Re: [PATCH 1/2] commit-graph write: add progress output

Junio C Hamano <gitster@xxxxxxxxx> · Tue, 04 Sep 2018 15:07:16 -0700

Ævar Arnfjörð Bjarmason  <avarab@xxxxxxxxx> writes:

> Before this change the "commit-graph write" command didn't report any

Please describe the pre-patch state in present tense without "Before
this change".

> progress. On my machine this command takes more than 10 seconds to
> write the graph for linux.git, and around 1m30s on the
> 2015-04-03-1M-git.git[1] test repository, which is a test case for
> larger monorepos.
>
> Furthermore, since the gc.writeCommitGraph setting was added in
> d5d5d7b641 ("gc: automatically write commit-graph files", 2018-06-27),
> there was no indication at all from a "git gc" run that anything was
> different. This why one of the progress bars being added here uses

"This is why", I guess.

> start_progress() instead of start_delayed_progress(), so that it's
> guaranteed to be seen. E.g. on my tiny 867 commit dotfiles.git
> repository:
>
>     $ git -c gc.writeCommitGraph=true gc
>     Enumerating objects: 2821, done.
>     [...]
>     Total 2821 (delta 1670), reused 2821 (delta 1670)
>     Computing commit graph generation numbers: 100% (867/867), done.
>
> On larger repositories, such as linux.git the delayed progress bar(s)

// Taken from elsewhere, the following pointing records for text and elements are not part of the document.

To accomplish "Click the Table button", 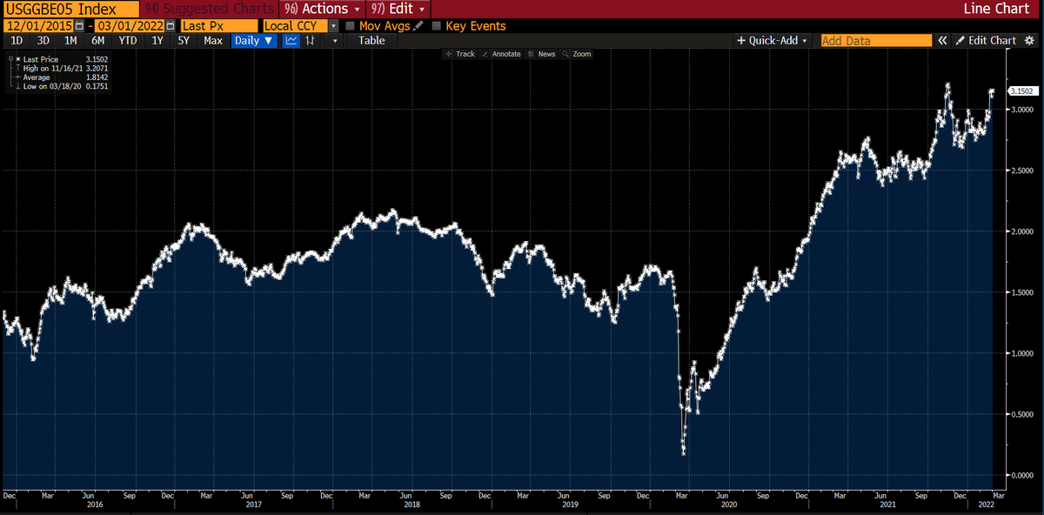I will point(371,40).
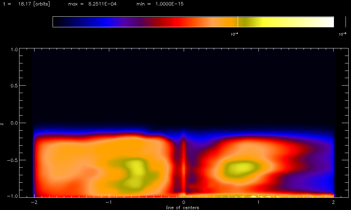Viewport: 351px width, 210px height.
Task: Click the x-axis tick label 0
Action: (x=184, y=203)
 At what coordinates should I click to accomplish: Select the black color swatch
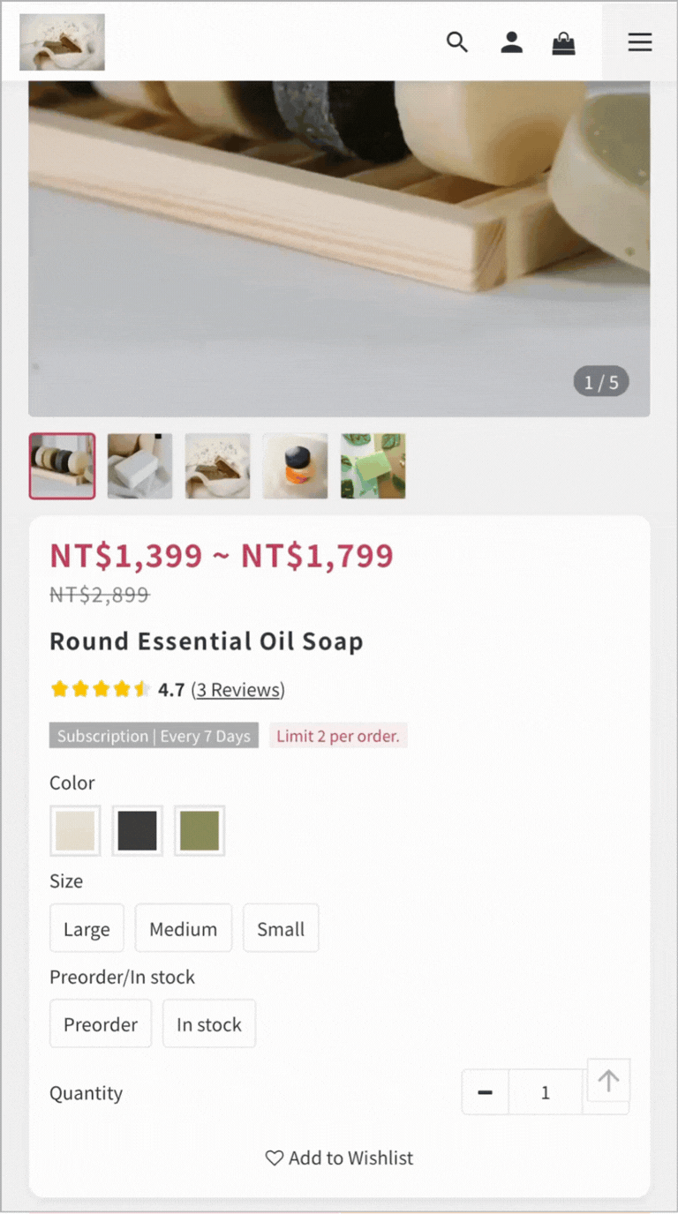(x=137, y=830)
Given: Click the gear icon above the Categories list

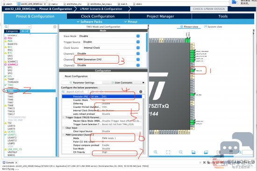Looking at the screenshot, I should [55, 27].
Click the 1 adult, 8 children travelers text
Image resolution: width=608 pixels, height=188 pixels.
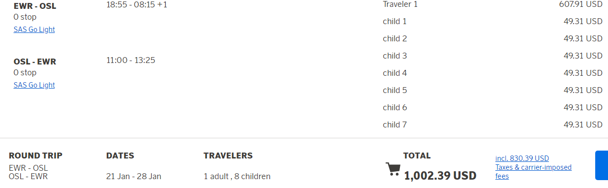237,176
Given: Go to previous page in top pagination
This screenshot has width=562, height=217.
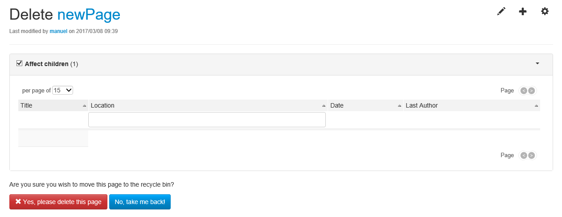Looking at the screenshot, I should pyautogui.click(x=524, y=91).
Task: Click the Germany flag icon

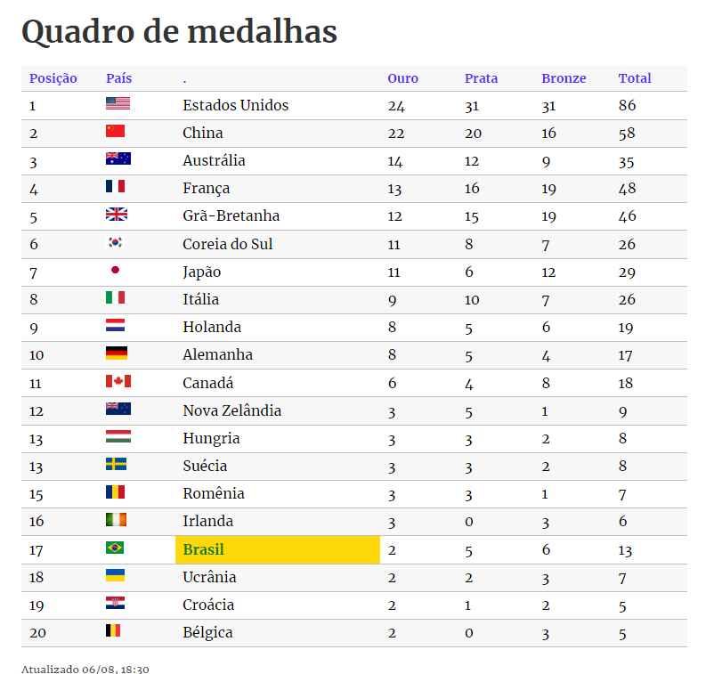Action: 117,353
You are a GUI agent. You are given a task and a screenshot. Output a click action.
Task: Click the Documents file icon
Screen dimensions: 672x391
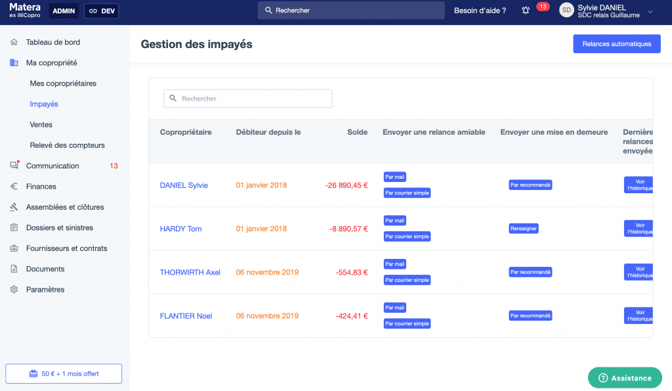14,269
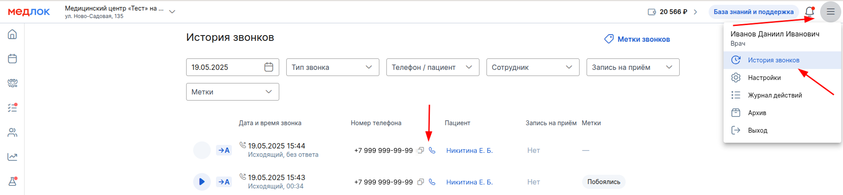Call back the number from the 15:43 call
Screen dimensions: 843x195
click(x=432, y=182)
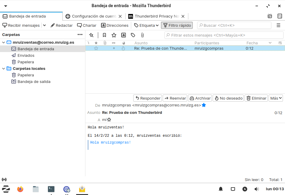Open the tasks icon in the tab bar

pos(280,16)
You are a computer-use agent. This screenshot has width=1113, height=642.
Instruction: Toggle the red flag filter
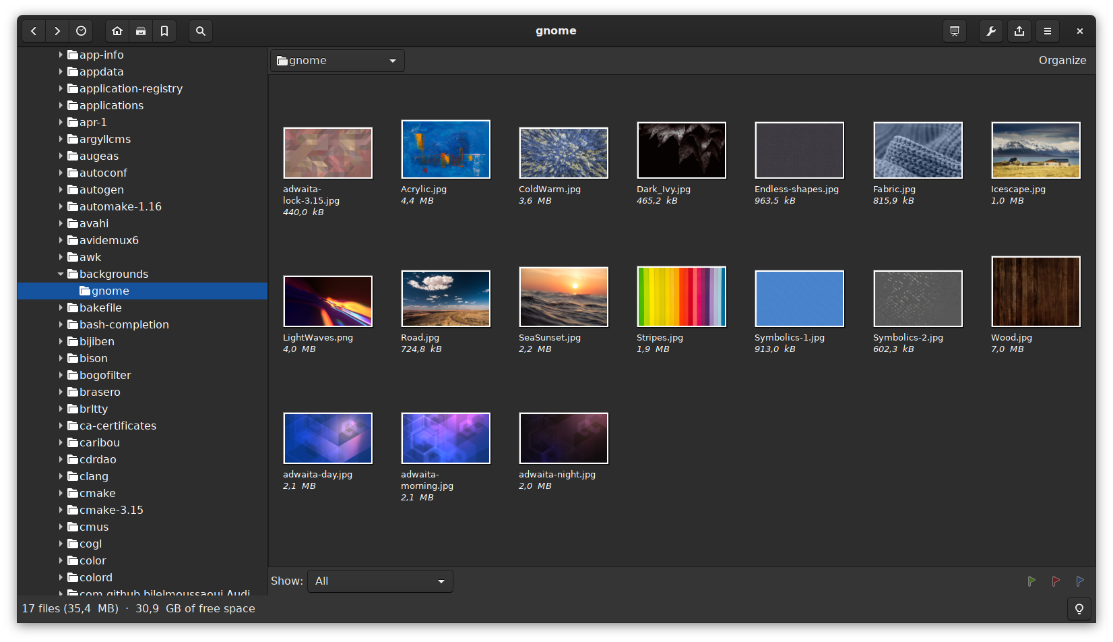click(1056, 581)
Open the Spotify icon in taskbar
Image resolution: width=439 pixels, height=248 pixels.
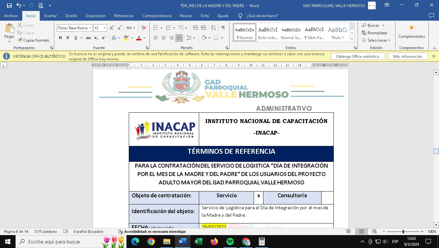pos(230,242)
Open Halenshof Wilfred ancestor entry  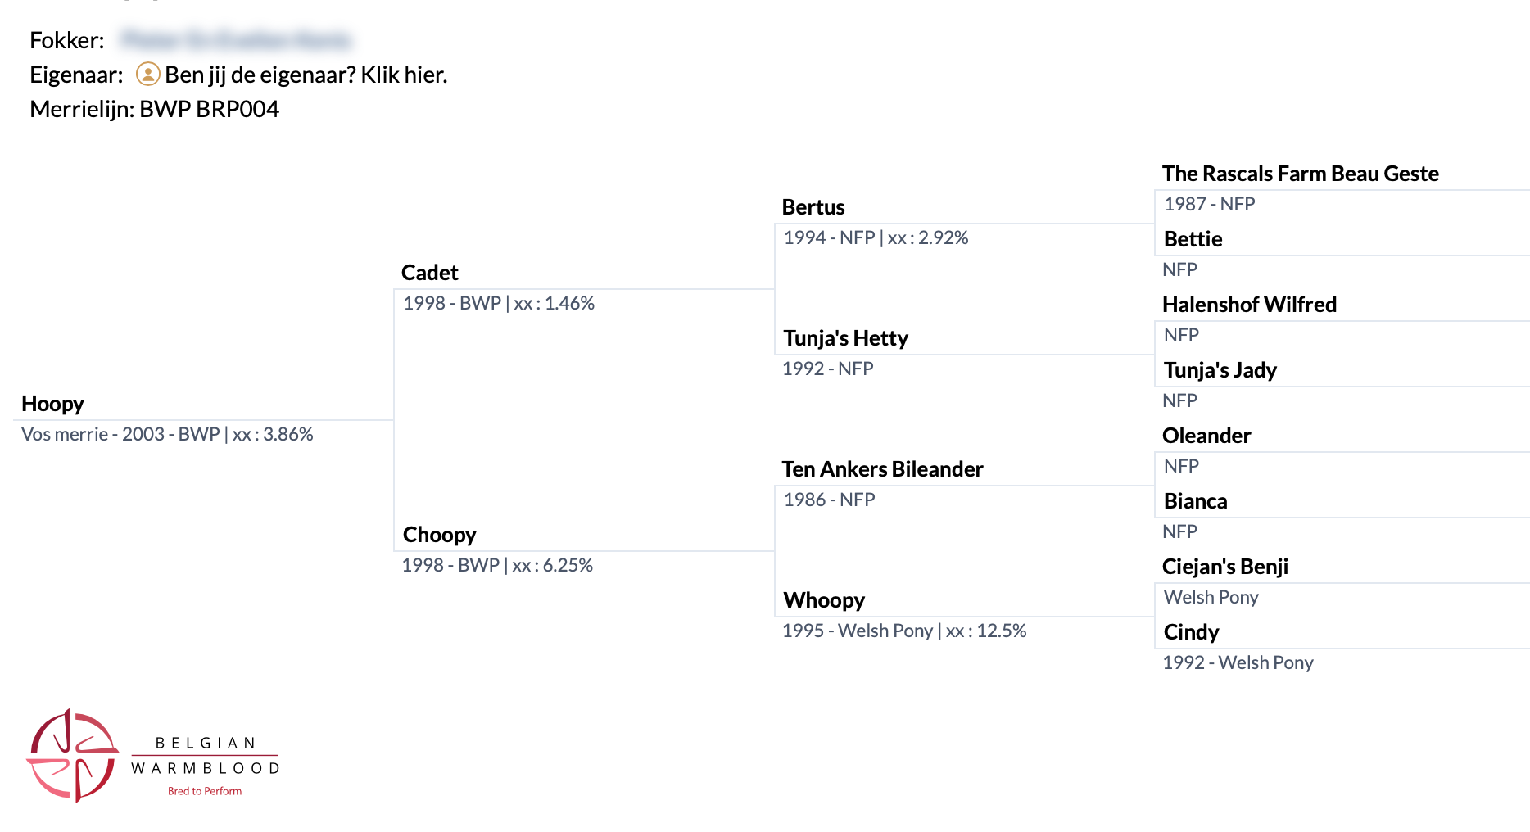pos(1249,305)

"such as linux.git, the delayed ..."

> With --stdin-packs we don't show any estimation of how much is left to
> do. This is because we might be processing more than one pack. We
> could be less lazy here and show progress, either detect by detecting
> that we're only processing one pack, or by first looping over the
> packs to discover how many commits they have. I don't see the point in

I do not know if there is no point, but if we were to do it, I think
slurping the list of packs and computing the number of objects is
not all that bad.

>  static void compute_generation_numbers(struct packed_commit_list* commits)
>  {
>  	int i;
>  	struct commit_list *list = NULL;
> +	struct progress *progress = NULL;
>  
> +	progress = start_progress(
> +		_("Computing commit graph generation numbers"), commits->nr);
>  	for (i = 0; i < commits->nr; i++) {
> +		display_progress(progress, i);
>  		if (commits->list[i]->generation != GENERATION_NUMBER_INFINITY &&
>  		    commits->list[i]->generation != GENERATION_NUMBER_ZERO)
>  			continue;

I am wondering if the progress call should be moved after this
conditional continue; would we want to count the entry whose
generation is already known here?  Of course, as we give commits->nr
as the 100% ceiling, we cannot avoid doing so, but it somehow smells
wrong.